-- Opening Marker --

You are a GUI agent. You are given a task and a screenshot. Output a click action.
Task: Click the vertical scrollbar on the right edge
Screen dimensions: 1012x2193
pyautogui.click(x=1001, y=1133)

-- Closing Marker --
-- Opening Marker --

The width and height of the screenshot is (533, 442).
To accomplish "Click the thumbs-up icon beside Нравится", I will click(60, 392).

-- Closing Marker --

-- WHAT TO DO --
Would you copy every line of the entries in which "screenshot" appears?

-- SOLVED PROBLEM --
You are a GUI agent. You are given a task and a screenshot. Output a click action.
The width and height of the screenshot is (533, 442).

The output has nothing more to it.